Sunday, October 2, 2011

Weekend Whiskey Old Fashioned

I'm not big on whiskey cocktails.

Sure, I'll order a Manhattan when I'm having a nightcap in a hotel bar. And I've got a mint plant on the back deck for juleps in the spring and summer.

Well, and the hot scotch and lemons in the fall and winter. Oh, and I'm getting fond of rye bucks. And if you want to get technical, I suppose egg nog with bourbon might count.

So okay: I'm not huge on whiskey cocktails. Eight or nine times out of ten, if I've got a glass with whiskey in it, it's just whiskey (give or take some water or ice).

But one cocktail that you would never have found in my double Old Fashioned was an Old Fashioned. Not because I don't like Old Fashioneds, but because I'd never tried one.

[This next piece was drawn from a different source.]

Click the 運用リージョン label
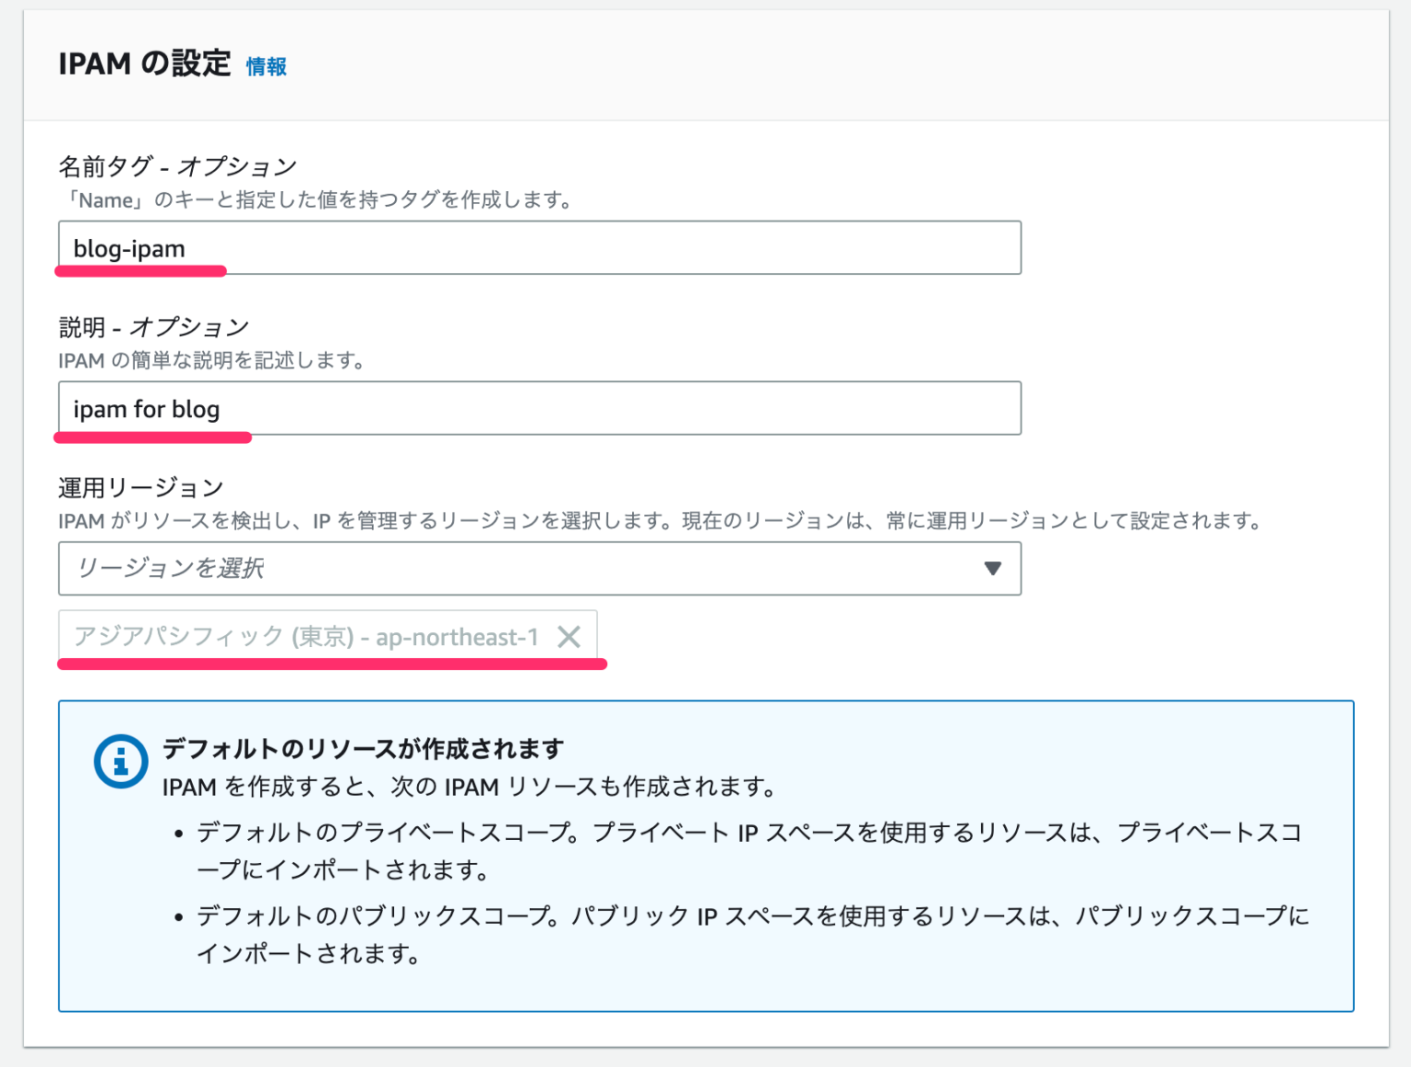The width and height of the screenshot is (1411, 1067). [140, 486]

This, I'm happy to report, has been corrected. I've not only tried 'em, I have endured the necessary experimentation to develop my own house recipe, one that even my wife the G&T drinker says she would drink. And if you drop by, as you're welcome to do, and I ask what you're drinking, and you say, "I'm feeling Old Fashioned today," here's how I'll mix your drink:
Cover the bottom of a double Old Fashioned glass with triple sec. Add two sturdy dashes of Angostura bitters. Fill the glass halfway with cracked ice. Add enough rye to float the ice, and stir. Garnish with a maraschino cherry.
It's a dry, even peppery drink, at least with the Pikesville rye I have. The lack of soda water may be less controversial than the lack of sugar or simple syrup, but the triple sec adds enough sweetness (along with the citrus notes) that I don't miss the sugar.

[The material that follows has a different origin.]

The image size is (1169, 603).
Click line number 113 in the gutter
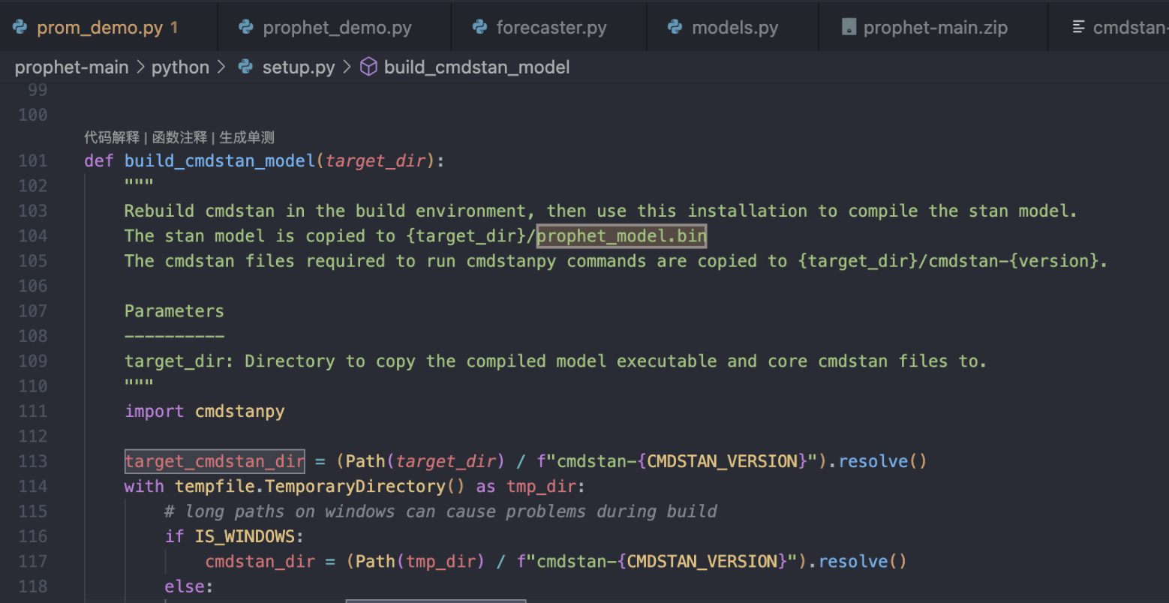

  1. Nice variation using sec and no added water (the ice brings enough). I could see doing a "tuxedo" version with Cointreau and higher end rye (like Russel's Reaerve 6 or Rittenhouse 100).

    I've been doing the Chuck Chowdry version with bitters, rye, and sprite. It's definitely downscale by comparison.

  2. I do believe I would enjoy one of your tuxedo Old Fashioneds. (No doubt mixologists would also upgrade to ginger-acai bitters or some such, but I'm too old fashioned for that sort of thing.)

    As for the Chuck Chowdry version, I'd call that a "Rye Swizzle," in memory of the day Bertie Wooster's life was saved at Wembley.